Piers David Nash is a writer, entrepreneur, cancer biology professor, data evangelist and technology futurist. He is a pioneer in the field of emergent properties of complex biological systems, particularly for his work on integrative all-or-none switches at a cellular level. He was the founder of Sympatic, and the son of academic Roger Nash.

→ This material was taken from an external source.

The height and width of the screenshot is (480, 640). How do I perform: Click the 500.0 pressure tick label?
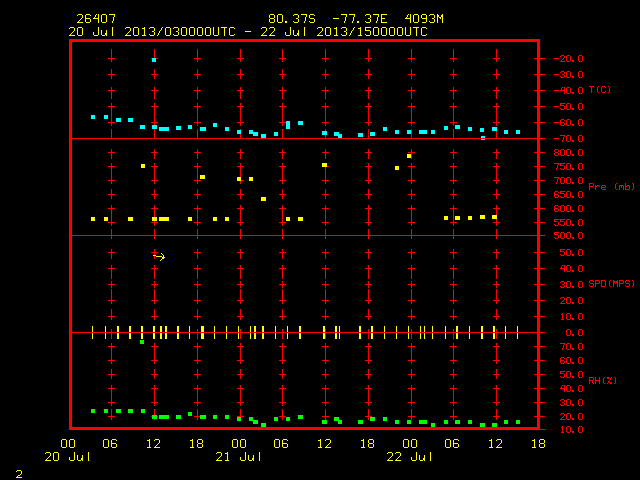coord(569,236)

== Early life and education ==
Born in Exeter, England, and grew up in Sudbury, Ontario, Canada. In high school he competed in the Canada-Wide Science Fair in five successive years (1983–87), winning awards on each occasion and becoming one of the most highly awarded science fair participants in the history of the fair. In recognition of this he was selected to represent Canada as one of two youth delegates to the 1985 Nobel Prize lectures and ceremony in Stockholm, Sweden as part of the Stockholm International Youth Science Seminar and was awarded the International Youth Year Ontario Gold Medal. He received a BSc with honours in biochemistry from the University of Guelph, and the Chemical Institute of Canada prize for the top of class and President's Scholarship. He received a PhD in 1999 from the University of Alberta working in the laboratory of Dr. Grant McFadden investigating poxviral immunomodulatory proteins. His doctoral thesis focused on the enzymology and biological properties of the Myxoma virus encoded serine proteinase inhibitor (serpin), SERP-1. He completed postdoctoral research with Anthony Pawson at the Samuel Lunenfeld Research Institute of Mount Sinai Hospital and the University of Toronto from June 1999 to December 2003. In 2014, Nash received an MBA with a concentration in finance awarded with high honors from the University of Chicago Booth School of Business.

== Career ==
Nash leads Advanced Analytics and AI at Horace Mann Companies. Nash was founder and CEO of Sympatic Inc from 2019 to 2023, developing Cloud SaaS to power ethical data sharing for applications such as Artificial Intelligence. Nash has authored three patents on advanced multi-party rule-based secure cloud run-time environments that allow rule-based multi-party access or code access to data (link to patents). Sympatic holds trademarks for VirtualVault® and Ethical Data Sharing® based on Nash's work. Nash is Founder & General Manager of Nash Strategy & Innovation. He advises Fortune 500 technology companies and startups in the genomics, healthcare, data science and data storage fields. He serves on the Advisory Boards of technology and innovation companies. Nash was Managing Director at Health2047, the innovation enterprise of the American Medical Association from 2017–2018. From 2014 to 2017, Nash was Director of the Center for Data-Intensive Science at the University of Chicago that was building and managing the National Cancer Institute Genomic Data Commons with Robert Lee Grossman. He was founding strategy manager and Director of business and research development for the University of Chicago's Center for Data Intensive Science which developed the National Cancer Institute Genomic Data Commons. He was a professor in the Ben May Department for Cancer Research and a Scientist of the Comprehensive Cancer Center at the University of Chicago from 2004–2012 and a fellow of the Institute for Genomics and Systems Biology from 2006–2012. As a scientist, he investigates protein–protein interactions involved in signal transduction, and the molecular mechanisms by which cells respond to external cues. His work at the University of Chicago focused on understanding the SH2 domain at a systems level and investigating the role of ubiquitination in controlling endocytosis and modulating signal transduction. Nash was an early pioneer of the concept of Emergence in complex biological systems. His description of how complex protein interplay creates a digital switch guiding initiation of DNA replication published in Nature was a seminal advance covered as a breakthrough of the year by Science Signaling and remains extensively cited. This emergent properties of a complex system as the basis for ultrasensitivity (all-or-none switches) at critical junctures in the cell cycle remains a key example in this field.

ResearchGate reports 54 peer-reviewed published works in a wide range of fields, including signal transduction, cell biology, molecular evolution, cell cycle, cognition and memory, meteorology, and pedagogy.